Specify a desired ambisonic order and desired virtual loudspeaker source positions as inputs to the audioexample.ambisonics.ambidecodemtrx helper function. The function returns an ambisonics decoder matrix.

order = 7;
devices = sourcePosition(pick,:)';
dmtrx = audioexample.ambisonics.ambidecodemtrx(order, devices);

Create HRTF Filters

Create an FIR filter to perform binaural HRTF filtering based on the position of the virtual loudspeakers.

filters = squeeze(hrtfData(pick,:,:));
filters = permute(filters,[2 1 3]);
filters = reshape(filters,size(filters,1)*size(filters,2),[]);
filt = dsp.FrequencyDomainFIRFilter(filters, SumFilteredOutputs=true);

Create Audio Input and Output Objects

Load the ambisonic audio file of helicopter sound and convert it to 48 kHz for compatibility with the HRTF dataset. Specify the ambisonic format of the audio file.

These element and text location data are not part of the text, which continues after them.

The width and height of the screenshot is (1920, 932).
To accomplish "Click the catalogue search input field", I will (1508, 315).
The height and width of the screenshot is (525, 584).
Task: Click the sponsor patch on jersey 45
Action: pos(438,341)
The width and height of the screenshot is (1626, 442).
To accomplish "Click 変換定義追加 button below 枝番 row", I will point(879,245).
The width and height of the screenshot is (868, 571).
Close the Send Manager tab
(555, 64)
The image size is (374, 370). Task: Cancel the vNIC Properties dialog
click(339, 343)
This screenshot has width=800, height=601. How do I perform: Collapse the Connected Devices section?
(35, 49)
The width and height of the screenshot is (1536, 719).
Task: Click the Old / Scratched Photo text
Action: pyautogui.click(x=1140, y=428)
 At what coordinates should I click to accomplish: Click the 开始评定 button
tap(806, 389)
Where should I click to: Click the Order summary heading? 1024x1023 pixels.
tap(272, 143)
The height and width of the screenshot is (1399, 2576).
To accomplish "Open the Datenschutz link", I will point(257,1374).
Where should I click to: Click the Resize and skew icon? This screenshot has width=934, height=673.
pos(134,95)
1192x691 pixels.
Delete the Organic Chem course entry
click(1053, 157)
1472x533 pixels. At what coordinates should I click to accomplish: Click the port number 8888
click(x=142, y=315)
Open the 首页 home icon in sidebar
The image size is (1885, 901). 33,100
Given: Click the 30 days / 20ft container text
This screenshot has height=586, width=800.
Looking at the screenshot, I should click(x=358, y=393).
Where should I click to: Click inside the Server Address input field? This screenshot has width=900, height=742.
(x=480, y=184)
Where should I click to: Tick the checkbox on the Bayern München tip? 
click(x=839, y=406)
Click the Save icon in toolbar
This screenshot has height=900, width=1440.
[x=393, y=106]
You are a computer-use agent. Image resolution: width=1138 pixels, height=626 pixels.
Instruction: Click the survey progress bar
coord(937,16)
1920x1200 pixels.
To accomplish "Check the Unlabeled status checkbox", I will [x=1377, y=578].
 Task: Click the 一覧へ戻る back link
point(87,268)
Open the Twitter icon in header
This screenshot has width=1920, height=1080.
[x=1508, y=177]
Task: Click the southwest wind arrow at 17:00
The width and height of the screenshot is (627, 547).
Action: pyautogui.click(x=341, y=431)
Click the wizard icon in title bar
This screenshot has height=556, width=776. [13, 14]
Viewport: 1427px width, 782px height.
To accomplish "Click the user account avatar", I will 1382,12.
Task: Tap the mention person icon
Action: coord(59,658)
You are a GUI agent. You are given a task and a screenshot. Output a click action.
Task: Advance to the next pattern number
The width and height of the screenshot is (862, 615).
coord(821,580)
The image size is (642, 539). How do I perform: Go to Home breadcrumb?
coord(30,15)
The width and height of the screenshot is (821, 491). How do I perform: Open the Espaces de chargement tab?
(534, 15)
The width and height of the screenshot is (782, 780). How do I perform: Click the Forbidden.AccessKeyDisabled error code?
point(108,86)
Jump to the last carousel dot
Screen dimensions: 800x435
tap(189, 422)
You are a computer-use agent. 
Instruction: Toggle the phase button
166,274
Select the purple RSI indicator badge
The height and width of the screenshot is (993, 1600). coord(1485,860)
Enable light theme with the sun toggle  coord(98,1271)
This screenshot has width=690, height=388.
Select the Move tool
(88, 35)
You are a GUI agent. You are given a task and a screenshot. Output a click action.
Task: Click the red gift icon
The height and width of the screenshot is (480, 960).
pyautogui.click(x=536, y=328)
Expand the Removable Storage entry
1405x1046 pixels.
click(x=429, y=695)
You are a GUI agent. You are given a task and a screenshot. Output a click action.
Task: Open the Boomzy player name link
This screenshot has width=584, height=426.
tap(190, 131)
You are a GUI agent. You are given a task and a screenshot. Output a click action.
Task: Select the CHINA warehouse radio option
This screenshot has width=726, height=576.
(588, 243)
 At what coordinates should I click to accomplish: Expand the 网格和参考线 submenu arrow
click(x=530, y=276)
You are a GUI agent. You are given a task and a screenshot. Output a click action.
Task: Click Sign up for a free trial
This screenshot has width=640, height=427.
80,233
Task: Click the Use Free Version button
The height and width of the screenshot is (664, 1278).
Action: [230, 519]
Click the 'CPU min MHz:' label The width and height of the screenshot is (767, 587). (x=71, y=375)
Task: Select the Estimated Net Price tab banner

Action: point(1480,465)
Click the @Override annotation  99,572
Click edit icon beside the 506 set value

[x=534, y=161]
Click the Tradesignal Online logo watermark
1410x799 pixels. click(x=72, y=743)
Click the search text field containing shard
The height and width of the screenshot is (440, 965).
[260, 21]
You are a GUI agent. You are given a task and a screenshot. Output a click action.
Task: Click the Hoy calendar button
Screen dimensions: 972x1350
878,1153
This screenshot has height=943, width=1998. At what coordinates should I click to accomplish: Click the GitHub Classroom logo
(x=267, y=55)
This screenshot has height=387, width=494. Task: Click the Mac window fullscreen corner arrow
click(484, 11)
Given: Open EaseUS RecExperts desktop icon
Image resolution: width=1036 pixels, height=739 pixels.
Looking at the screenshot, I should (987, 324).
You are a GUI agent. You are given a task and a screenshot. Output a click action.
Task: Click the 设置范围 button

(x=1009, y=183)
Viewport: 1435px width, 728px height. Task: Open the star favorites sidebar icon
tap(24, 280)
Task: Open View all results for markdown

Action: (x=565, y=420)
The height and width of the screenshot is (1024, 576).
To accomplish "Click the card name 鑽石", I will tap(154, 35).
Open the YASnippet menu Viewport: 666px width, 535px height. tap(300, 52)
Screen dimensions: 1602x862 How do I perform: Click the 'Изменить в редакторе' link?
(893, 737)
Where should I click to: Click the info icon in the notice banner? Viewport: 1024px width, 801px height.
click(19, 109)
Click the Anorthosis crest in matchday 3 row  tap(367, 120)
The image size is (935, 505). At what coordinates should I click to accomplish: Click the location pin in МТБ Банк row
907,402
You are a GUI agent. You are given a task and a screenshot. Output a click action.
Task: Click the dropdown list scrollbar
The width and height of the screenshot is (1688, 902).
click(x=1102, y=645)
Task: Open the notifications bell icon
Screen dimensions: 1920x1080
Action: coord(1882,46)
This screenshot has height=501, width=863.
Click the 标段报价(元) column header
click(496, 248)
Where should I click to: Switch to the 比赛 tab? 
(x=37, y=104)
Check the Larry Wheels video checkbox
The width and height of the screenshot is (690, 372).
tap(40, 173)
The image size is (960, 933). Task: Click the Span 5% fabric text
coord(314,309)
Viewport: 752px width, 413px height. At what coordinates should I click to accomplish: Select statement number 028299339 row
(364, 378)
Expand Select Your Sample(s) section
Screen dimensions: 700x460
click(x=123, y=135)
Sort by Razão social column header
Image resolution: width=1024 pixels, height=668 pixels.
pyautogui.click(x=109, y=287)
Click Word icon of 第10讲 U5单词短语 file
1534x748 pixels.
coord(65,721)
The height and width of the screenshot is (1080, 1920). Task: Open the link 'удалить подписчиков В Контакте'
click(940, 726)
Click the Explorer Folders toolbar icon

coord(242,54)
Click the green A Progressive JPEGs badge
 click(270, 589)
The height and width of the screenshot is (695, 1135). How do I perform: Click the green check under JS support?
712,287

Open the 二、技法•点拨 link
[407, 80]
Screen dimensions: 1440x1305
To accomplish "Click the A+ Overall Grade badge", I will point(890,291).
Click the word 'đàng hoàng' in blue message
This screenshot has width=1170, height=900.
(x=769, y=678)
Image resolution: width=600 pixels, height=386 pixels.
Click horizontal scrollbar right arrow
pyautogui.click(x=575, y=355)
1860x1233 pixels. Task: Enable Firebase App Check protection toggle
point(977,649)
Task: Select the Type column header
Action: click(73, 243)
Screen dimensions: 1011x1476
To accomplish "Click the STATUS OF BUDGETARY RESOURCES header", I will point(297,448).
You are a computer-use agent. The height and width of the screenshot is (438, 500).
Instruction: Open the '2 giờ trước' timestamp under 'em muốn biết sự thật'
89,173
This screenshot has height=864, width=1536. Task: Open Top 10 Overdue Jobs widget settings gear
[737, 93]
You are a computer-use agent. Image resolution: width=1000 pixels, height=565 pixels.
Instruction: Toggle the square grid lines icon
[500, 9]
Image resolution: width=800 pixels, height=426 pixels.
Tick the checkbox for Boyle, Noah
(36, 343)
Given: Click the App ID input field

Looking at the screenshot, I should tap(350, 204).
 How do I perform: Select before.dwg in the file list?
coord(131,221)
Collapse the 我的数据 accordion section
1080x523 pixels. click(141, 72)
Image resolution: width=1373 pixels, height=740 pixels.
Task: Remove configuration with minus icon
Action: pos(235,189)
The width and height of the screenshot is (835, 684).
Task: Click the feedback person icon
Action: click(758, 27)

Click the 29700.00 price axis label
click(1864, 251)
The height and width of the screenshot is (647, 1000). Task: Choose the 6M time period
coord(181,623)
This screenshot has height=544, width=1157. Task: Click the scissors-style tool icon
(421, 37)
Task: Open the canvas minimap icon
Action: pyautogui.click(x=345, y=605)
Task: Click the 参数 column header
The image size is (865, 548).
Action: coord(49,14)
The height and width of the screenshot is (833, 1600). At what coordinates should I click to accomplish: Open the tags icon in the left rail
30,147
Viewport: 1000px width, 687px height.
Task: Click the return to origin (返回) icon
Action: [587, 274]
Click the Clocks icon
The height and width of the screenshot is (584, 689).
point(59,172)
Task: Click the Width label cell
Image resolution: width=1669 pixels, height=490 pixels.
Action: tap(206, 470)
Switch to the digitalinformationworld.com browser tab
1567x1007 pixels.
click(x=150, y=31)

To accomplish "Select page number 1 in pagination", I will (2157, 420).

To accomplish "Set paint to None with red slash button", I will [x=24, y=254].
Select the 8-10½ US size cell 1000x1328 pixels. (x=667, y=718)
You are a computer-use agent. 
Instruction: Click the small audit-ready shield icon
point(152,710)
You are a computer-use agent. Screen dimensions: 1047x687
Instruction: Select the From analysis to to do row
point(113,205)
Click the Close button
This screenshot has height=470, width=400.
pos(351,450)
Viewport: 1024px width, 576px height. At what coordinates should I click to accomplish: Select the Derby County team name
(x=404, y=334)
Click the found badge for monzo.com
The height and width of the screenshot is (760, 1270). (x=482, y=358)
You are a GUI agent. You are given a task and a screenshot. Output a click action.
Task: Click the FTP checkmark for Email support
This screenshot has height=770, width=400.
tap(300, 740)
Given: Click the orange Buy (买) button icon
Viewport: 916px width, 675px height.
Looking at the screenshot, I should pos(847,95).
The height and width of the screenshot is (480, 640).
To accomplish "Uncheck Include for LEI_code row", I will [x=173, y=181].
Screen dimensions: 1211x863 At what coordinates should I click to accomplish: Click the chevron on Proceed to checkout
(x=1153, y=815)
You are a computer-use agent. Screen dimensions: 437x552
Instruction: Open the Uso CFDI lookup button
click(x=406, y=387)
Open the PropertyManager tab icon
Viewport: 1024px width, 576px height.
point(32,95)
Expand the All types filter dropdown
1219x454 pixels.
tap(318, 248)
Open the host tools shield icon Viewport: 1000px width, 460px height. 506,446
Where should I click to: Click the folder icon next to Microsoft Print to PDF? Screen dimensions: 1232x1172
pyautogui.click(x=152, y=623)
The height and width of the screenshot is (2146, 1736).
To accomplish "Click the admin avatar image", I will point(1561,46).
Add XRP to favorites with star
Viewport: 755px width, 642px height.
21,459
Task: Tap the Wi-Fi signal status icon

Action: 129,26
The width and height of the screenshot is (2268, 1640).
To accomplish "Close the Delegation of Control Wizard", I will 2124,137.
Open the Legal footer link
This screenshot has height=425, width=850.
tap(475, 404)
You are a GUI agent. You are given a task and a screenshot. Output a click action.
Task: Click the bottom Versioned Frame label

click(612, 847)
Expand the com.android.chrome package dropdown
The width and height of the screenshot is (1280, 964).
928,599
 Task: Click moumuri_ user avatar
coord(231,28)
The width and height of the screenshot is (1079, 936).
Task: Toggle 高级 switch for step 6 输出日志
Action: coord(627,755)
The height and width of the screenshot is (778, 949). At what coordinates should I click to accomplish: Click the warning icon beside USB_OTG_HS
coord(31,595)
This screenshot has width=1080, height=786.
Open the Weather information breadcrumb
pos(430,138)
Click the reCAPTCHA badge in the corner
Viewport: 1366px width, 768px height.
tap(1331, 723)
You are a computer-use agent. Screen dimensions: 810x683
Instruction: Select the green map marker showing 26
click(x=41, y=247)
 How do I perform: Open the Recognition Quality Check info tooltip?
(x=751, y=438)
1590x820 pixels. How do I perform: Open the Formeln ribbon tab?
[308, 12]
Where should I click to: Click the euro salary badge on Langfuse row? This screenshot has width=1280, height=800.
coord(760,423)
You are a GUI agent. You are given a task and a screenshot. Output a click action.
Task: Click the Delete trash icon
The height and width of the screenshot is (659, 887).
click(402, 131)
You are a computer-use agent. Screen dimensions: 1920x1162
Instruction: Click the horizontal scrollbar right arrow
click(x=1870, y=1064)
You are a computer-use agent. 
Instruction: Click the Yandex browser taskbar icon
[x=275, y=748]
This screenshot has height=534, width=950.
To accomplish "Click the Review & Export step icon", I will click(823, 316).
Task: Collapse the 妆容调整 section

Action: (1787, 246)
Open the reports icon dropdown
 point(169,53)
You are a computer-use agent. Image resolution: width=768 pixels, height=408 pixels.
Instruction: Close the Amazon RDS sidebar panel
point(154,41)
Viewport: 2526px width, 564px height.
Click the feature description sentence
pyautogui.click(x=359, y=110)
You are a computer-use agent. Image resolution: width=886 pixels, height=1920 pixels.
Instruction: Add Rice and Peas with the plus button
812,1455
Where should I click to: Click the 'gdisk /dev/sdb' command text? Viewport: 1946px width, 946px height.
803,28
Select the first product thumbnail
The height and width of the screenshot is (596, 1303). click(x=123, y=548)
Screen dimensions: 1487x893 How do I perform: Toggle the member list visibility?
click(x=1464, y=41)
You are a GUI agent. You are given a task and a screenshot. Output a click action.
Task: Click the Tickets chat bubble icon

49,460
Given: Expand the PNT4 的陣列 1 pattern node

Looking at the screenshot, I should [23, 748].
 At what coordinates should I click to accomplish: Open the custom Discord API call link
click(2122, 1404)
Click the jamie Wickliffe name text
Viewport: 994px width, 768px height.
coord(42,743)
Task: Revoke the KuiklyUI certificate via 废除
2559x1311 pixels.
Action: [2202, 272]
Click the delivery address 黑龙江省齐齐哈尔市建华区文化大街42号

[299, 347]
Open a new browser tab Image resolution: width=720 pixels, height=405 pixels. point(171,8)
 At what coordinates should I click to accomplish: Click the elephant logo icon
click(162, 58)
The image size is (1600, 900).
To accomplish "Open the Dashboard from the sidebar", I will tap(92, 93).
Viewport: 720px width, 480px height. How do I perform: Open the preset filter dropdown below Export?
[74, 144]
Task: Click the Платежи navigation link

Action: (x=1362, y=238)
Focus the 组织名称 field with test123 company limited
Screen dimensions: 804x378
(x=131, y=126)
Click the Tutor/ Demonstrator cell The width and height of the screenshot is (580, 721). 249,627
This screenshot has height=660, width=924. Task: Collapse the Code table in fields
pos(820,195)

Create an audio file sampled at 48 kHz for compatibility with the HRTF dataset.

desiredFs = 48e3;
[audio,fs] = audioread("Heli_16ch_ACN_SN3D.wav");
audio = resample(audio,desiredFs,fs);
audiowrite("Heli_16ch_ACN_SN3D_48.wav",audio,desiredFs);

Specify the ambisonic format of the audio file. Set up the audio input and audio output objects.

format = "acn-sn3d";
samplesPerFrame = 2048;
fileReader = dsp.AudioFileReader("Heli_16ch_ACN_SN3D_48.wav", ...
                    SamplesPerFrame=samplesPerFrame);
deviceWriter = audioDeviceWriter(SampleRate=desiredFs);
audioFiltered = zeros(samplesPerFrame,size(filters,1),2);

Process Audio

while ~isDone(fileReader)
    audioAmbi = fileReader();
    audioDecoded = audioexample.ambisonics.ambidecode(audioAmbi, dmtrx, format);
    audioFiltered = 10*filt(audioDecoded);
    numUnderrun = deviceWriter(audioFiltered); 
end

% Release resources
release(fileReader)
release(deviceWriter)

References

[1] Kronlachner, M. (2014). Spatial Transformations for the Alteration of Ambisonic Recordings (Master's thesis).

[2] Noisternig, Markus. et al. "A 3D Ambisonic Based Binaural Sound Reproduction System." Presented at 24th AES International Conference: Multichannel Audio, The New Reality, Alberta, June 2003.